# Umwandlung von Schuetzschaltung in SPS-Progr.



## carelesswhisper (15 März 2013)

Hallo

Warum wir bei der Umwandlung von einer Schuetzschaltung in ein SPS Program die geschlossene Schuetz als negierter Eingang in der SPS-Funktion uebersetzt wird

Danke


----------



## PN/DP (15 März 2013)

Hallo, willkommen im SPS-Forum!

Wie lautet Deine Frage?
Magst Du uns ein Bild Deiner Schützschaltung und das zugehörige Stück Deines SPS-Programms zeigen und/oder Dein Problem nochmal ausführlicher schildern?
Ich kann Deinen Ausführungen leider nicht ganz folgen.

Harald


----------



## rostiger Nagel (15 März 2013)

ich glaube er hat bei dem "wir" einfach nur das "d" vergessen, dann ergibt es auch eine Frage.


----------



## carelesswhisper (15 März 2013)

Danke fuer deine Interesse und die Begruessung.

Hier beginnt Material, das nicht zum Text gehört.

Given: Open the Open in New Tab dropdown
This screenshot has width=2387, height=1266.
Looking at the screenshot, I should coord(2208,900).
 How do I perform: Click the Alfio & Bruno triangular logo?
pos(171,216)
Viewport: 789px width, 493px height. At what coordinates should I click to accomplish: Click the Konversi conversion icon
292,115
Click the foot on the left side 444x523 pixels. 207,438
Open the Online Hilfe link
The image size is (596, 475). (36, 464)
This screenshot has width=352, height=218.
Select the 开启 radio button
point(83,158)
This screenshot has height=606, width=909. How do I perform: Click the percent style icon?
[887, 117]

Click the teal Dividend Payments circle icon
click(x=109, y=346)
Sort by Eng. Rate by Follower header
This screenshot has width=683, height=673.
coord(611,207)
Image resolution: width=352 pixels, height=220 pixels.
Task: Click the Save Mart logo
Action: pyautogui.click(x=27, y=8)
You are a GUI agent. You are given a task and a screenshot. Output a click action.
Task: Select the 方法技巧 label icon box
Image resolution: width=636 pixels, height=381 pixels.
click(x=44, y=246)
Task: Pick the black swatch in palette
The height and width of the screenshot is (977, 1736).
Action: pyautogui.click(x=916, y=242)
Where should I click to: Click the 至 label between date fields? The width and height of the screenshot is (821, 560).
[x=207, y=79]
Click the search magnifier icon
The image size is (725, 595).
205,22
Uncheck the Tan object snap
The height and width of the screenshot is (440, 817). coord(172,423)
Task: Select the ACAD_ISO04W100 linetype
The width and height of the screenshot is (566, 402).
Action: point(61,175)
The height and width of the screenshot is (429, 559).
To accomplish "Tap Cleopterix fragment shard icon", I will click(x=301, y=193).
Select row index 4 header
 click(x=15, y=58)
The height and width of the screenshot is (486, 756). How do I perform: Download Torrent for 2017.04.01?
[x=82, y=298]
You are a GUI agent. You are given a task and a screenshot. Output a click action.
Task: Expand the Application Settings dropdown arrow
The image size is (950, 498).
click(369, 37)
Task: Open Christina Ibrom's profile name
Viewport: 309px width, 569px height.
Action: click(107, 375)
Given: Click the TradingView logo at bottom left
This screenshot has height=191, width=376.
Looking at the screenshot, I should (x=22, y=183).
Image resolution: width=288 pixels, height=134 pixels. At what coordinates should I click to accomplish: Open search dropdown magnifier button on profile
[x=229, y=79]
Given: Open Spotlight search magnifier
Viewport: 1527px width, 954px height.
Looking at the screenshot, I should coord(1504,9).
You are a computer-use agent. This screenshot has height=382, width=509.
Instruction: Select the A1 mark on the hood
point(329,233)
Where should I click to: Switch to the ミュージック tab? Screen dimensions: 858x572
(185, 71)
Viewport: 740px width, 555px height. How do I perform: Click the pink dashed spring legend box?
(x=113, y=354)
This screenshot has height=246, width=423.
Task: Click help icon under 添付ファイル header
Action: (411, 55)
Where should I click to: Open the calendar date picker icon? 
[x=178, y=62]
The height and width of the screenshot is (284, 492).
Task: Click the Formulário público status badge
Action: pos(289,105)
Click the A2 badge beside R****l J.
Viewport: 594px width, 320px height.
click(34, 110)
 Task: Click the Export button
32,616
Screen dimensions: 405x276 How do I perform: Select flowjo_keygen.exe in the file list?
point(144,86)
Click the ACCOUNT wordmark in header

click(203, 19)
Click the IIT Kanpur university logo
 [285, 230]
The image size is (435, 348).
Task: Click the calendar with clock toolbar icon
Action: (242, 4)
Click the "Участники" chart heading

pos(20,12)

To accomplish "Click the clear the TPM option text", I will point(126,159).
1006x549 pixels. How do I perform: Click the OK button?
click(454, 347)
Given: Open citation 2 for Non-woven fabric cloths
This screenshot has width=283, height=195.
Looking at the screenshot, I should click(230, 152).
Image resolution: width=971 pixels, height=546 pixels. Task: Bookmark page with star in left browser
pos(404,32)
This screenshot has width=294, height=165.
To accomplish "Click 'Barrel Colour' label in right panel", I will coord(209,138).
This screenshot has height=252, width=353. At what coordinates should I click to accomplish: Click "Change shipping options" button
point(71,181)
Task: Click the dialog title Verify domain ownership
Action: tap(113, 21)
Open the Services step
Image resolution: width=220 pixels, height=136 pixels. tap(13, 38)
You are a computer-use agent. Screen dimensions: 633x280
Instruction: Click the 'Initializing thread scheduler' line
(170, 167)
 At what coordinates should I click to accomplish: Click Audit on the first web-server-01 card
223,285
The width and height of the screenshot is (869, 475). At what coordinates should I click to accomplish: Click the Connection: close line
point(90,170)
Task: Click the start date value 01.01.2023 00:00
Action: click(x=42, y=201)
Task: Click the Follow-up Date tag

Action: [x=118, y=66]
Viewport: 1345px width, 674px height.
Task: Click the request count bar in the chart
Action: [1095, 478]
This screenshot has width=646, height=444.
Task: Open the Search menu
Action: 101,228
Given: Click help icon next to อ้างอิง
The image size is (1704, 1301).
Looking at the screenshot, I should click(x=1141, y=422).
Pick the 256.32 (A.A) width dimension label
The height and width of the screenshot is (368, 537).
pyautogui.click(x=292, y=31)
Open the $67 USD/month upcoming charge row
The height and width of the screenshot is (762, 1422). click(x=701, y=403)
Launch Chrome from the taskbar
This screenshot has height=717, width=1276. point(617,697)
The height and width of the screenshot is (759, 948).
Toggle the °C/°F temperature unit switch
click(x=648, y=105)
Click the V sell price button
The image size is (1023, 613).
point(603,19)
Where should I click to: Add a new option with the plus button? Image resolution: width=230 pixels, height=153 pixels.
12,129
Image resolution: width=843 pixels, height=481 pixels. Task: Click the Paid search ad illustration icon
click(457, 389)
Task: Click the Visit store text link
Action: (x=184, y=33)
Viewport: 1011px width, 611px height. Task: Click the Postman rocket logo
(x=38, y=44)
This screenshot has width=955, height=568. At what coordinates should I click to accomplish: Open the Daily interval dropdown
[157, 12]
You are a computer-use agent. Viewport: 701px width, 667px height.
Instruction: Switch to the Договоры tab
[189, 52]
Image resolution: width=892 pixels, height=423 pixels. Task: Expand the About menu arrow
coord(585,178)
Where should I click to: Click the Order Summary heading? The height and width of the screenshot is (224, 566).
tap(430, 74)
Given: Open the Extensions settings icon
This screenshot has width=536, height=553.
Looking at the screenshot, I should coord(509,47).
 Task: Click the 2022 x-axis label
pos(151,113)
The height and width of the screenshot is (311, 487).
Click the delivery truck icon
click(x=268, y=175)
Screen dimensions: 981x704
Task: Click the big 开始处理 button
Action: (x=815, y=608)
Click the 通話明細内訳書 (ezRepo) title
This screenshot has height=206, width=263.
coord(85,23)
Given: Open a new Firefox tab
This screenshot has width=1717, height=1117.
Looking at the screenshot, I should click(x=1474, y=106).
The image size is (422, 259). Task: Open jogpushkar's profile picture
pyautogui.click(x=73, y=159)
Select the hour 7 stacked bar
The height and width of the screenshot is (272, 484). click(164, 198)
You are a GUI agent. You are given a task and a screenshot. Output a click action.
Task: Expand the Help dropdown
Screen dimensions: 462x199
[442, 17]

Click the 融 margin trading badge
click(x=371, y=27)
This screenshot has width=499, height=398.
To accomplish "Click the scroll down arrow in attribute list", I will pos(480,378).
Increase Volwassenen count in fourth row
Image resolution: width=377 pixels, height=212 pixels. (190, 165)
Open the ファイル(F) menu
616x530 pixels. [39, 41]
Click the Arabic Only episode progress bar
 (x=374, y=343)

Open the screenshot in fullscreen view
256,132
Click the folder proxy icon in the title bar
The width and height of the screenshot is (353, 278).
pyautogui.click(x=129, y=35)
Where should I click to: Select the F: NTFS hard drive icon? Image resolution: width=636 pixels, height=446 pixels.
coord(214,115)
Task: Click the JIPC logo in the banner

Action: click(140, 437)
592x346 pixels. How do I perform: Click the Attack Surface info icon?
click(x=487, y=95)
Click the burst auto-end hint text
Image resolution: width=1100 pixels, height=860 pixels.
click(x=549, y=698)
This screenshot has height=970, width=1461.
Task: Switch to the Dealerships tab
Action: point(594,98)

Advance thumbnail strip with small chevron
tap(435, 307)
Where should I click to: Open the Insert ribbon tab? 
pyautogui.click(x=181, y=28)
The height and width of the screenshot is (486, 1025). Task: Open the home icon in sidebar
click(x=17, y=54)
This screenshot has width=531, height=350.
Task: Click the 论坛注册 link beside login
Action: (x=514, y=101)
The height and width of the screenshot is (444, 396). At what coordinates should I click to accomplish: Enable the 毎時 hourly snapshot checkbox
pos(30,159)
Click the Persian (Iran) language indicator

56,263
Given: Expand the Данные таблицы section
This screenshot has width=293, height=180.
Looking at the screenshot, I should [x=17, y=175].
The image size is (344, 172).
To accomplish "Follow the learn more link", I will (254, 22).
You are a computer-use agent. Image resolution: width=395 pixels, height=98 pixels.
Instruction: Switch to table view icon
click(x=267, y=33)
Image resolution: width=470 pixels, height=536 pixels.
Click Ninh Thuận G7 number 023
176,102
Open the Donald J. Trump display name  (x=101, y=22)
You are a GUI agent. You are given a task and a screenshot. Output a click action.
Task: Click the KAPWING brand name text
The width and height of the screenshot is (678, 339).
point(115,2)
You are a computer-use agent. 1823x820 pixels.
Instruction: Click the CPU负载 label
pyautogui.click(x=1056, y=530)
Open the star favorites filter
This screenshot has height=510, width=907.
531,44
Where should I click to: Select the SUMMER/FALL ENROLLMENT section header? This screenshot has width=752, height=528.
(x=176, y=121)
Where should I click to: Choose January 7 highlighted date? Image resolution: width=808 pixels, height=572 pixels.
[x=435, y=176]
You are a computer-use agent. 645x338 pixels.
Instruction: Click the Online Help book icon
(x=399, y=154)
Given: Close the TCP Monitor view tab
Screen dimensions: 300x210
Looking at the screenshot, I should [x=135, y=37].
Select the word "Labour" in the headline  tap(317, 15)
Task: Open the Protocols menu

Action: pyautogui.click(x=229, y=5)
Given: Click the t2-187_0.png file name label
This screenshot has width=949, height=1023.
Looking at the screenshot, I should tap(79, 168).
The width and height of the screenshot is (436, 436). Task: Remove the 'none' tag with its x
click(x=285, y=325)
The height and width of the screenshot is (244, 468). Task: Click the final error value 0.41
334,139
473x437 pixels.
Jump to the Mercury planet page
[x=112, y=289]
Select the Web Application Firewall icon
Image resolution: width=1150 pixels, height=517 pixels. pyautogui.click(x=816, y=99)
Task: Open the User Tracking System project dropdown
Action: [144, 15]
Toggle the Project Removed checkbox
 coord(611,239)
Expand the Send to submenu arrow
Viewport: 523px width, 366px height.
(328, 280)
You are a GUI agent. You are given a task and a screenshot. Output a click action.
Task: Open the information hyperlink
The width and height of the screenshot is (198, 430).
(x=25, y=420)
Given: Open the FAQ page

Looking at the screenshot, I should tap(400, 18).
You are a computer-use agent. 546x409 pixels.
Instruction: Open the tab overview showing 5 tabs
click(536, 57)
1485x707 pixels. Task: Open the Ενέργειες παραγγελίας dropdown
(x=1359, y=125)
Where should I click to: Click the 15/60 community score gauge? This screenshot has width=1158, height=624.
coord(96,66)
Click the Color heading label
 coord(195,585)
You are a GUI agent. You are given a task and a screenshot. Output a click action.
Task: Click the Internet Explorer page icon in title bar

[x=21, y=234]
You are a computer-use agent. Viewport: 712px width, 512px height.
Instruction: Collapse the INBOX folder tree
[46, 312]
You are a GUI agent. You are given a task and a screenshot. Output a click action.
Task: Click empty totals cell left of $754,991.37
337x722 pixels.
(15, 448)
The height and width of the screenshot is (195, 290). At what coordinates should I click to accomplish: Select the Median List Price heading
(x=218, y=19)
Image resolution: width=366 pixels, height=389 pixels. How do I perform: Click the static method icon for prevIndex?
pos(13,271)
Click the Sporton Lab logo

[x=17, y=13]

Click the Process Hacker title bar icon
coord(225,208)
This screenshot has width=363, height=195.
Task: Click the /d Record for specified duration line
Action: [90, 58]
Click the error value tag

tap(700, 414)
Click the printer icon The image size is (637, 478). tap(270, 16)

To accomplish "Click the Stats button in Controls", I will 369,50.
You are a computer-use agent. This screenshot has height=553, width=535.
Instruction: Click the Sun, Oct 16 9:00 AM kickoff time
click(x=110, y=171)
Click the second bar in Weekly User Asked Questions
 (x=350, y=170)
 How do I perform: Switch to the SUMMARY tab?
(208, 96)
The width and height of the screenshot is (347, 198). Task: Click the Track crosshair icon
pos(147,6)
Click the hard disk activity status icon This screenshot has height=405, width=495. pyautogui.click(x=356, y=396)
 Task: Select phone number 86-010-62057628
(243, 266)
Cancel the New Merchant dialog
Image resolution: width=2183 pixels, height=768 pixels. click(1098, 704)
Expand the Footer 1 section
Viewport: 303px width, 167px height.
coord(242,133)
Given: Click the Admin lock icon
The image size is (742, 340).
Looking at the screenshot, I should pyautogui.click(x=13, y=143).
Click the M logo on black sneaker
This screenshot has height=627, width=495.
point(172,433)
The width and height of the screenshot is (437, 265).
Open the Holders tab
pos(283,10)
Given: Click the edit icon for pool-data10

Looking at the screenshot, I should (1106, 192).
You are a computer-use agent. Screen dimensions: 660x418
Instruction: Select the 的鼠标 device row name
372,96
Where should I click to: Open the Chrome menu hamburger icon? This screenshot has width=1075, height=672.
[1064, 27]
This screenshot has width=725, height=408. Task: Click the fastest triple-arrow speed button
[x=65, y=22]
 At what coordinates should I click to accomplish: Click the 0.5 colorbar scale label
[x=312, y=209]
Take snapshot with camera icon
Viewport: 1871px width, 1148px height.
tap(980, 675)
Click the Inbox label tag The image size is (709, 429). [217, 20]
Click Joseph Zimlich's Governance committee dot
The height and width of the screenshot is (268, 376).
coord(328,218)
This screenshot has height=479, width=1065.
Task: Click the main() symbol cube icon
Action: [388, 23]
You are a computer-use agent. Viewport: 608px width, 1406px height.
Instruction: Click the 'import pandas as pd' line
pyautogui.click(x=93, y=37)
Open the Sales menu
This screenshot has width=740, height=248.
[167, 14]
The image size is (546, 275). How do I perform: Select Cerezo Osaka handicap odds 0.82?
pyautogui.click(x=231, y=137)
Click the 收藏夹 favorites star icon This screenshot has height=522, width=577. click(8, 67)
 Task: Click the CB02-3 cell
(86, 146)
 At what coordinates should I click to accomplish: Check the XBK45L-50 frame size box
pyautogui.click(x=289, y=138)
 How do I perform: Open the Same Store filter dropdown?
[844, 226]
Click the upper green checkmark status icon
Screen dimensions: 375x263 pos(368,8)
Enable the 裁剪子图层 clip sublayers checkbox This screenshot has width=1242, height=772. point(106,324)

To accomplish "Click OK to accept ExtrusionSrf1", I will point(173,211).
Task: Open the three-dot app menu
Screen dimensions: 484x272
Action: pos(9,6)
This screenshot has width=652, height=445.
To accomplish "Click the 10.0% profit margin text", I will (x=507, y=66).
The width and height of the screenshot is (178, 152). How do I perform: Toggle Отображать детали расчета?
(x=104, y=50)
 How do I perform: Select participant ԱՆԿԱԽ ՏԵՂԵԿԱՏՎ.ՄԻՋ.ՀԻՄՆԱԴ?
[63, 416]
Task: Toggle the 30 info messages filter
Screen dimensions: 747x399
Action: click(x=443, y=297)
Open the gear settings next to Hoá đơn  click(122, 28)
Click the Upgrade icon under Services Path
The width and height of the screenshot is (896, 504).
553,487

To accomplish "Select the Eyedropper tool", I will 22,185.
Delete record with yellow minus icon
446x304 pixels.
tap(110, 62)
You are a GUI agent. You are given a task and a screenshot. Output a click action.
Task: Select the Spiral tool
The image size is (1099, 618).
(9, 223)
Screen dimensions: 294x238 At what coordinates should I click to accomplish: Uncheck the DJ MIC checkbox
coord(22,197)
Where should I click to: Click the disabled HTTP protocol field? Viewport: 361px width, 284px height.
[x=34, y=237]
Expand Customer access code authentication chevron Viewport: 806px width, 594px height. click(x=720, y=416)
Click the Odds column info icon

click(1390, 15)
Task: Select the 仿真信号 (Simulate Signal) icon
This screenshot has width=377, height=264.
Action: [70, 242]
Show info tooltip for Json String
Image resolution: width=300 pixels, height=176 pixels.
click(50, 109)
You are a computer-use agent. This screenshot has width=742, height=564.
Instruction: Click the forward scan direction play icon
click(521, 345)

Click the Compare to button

Bei der Umwandlung von einer Schuetzschaltung in ein SPS -Program gilt die allgemeine Regel, dass ein geschlossenes Schuetz als negierter Eingang in die SPS-Funktion (AND, OR, EXOR, etc....)  und ein Offennes Schuetz eben als nicht negierter eingang uebersetzt wird

Danke


----------



## Mobi (15 März 2013)

Um welches Programm handelt es sich denn?


----------



## volker (15 März 2013)

also ich verstehe die frage immer noch nicht wirklich. sprichst du von der rückführung über einen hilfskontakt ob das schütz angezogen ist?


----------



## PN/DP (15 März 2013)

Meinst Du mit
* geschlossenes Schuetz = Öffner-Kontakt (NC)
* offenes Schuetz = Schließer-Kontakt (NO)
?

Nun, SPS-Eingänge liefern immer dann 1-Signal, wenn eine Spannung anliegt. Ein Öffner-Kontakt läßt nur dann Spannung durch und liefert dadurch 1-Signal, wenn er nicht betätigt ist. Will man in der SPS abfragen, ob ein Öffner-Kontakt am SPS-Eingang betätigt ist, dann muß man also abfragen, ob der SPS-Eingang 0-Signal hat.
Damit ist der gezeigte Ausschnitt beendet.